### What you should do
Count the lines of the data below that include the string "right", and provide nothing but the result.

[Source material]

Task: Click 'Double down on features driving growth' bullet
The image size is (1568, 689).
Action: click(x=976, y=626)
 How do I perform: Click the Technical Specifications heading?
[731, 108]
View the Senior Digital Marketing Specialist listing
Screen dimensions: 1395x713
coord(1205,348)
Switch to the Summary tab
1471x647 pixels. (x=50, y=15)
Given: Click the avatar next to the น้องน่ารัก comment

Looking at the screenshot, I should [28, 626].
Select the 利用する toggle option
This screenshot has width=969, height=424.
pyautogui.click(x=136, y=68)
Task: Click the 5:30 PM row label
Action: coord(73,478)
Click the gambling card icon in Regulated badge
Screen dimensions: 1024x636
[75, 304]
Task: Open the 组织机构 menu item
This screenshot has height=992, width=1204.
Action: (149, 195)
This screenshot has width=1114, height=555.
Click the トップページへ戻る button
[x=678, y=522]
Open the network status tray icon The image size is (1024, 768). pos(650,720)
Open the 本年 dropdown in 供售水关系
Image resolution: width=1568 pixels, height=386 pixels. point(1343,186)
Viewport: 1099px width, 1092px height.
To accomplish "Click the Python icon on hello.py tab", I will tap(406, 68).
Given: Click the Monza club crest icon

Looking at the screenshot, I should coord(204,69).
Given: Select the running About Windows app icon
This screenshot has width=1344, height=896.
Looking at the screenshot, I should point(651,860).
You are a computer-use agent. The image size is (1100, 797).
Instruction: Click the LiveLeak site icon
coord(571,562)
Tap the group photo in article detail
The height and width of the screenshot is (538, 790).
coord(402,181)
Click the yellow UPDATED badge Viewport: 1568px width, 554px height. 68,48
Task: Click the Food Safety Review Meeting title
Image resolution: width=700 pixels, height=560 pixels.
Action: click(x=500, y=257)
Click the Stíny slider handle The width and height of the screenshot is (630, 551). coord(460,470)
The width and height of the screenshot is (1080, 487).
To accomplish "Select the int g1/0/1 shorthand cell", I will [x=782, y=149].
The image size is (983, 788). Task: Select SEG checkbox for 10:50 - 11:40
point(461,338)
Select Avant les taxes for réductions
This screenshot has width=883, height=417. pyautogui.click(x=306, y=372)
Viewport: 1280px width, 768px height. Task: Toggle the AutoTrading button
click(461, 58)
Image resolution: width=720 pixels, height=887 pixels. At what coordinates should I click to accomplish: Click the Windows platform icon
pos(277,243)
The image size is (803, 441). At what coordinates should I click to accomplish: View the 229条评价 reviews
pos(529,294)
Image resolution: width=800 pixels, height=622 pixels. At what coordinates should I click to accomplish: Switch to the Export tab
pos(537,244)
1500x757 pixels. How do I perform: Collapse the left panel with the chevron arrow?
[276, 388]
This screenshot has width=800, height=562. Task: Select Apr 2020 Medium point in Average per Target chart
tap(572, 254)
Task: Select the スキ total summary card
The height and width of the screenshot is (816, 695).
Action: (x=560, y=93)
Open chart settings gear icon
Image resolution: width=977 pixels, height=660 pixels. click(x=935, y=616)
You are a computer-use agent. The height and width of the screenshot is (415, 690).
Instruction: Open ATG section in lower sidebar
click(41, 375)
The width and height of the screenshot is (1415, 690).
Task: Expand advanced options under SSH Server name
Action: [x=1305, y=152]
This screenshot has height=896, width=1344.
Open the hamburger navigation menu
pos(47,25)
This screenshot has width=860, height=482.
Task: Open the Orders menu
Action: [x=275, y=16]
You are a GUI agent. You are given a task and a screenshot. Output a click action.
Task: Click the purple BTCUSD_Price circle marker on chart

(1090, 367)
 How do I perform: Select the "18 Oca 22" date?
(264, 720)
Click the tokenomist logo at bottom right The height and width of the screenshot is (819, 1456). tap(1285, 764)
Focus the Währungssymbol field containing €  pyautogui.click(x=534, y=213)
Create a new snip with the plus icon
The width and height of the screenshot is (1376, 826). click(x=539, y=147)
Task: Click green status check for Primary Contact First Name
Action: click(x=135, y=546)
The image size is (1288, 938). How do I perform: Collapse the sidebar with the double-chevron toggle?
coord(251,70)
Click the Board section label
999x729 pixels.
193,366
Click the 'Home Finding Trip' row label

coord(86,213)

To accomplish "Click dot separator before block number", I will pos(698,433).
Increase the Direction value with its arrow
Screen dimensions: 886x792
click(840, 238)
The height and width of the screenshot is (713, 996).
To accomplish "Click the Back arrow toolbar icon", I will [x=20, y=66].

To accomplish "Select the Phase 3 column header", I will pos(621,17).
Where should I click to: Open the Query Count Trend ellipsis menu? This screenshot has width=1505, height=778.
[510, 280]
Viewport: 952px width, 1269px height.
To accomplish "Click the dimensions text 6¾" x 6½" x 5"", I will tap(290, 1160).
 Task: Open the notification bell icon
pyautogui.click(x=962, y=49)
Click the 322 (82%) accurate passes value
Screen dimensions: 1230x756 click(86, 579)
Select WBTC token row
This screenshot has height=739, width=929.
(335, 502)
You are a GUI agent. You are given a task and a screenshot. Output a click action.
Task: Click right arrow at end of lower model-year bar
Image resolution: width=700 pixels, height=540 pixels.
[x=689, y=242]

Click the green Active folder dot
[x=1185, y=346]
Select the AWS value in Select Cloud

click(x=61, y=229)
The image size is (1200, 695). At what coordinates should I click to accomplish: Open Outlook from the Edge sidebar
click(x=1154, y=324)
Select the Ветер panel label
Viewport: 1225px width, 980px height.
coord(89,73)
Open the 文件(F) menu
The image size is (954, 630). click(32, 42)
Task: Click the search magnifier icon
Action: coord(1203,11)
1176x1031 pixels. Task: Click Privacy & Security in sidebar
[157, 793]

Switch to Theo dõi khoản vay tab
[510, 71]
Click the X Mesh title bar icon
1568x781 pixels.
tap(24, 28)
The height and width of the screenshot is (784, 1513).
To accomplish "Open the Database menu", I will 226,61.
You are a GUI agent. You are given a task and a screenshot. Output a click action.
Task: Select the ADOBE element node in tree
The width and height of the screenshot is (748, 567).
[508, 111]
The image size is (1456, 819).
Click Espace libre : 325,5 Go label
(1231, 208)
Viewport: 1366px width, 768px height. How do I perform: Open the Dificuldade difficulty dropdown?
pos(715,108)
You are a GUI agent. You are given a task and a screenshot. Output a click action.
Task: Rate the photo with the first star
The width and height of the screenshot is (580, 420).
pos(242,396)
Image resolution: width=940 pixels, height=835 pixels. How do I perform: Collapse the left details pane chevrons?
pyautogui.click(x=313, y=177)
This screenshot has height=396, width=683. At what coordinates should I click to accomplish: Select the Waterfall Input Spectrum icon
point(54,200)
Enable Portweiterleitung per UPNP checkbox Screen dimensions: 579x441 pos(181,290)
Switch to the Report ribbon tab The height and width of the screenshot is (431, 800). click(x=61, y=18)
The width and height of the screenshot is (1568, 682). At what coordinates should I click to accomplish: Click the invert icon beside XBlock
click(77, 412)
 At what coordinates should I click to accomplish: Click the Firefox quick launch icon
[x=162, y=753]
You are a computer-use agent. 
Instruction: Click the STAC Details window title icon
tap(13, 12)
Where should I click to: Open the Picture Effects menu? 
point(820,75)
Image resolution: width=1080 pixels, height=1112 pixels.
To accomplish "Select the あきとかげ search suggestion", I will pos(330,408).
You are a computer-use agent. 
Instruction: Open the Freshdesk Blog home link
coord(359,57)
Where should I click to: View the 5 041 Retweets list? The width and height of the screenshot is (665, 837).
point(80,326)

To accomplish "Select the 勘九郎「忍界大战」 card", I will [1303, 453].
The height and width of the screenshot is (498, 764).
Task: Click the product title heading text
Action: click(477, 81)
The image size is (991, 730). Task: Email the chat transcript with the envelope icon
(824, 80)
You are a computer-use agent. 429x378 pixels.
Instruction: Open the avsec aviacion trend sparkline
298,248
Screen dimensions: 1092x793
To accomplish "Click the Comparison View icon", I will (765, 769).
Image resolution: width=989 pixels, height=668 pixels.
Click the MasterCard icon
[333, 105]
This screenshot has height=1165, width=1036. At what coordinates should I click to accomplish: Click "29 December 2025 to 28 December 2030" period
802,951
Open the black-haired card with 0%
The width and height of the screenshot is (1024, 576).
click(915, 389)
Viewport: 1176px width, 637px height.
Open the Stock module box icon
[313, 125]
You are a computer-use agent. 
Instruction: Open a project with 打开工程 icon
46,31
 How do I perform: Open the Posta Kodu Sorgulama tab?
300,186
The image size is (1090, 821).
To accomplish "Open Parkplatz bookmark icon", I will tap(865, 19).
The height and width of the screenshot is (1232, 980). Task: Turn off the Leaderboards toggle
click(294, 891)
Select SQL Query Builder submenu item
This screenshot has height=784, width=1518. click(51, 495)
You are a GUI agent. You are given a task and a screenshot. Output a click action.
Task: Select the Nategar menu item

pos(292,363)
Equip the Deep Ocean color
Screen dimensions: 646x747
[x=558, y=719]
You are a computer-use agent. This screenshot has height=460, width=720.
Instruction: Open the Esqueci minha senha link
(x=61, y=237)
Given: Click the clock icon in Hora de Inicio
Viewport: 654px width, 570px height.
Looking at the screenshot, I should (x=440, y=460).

[/Source material]

### Response
2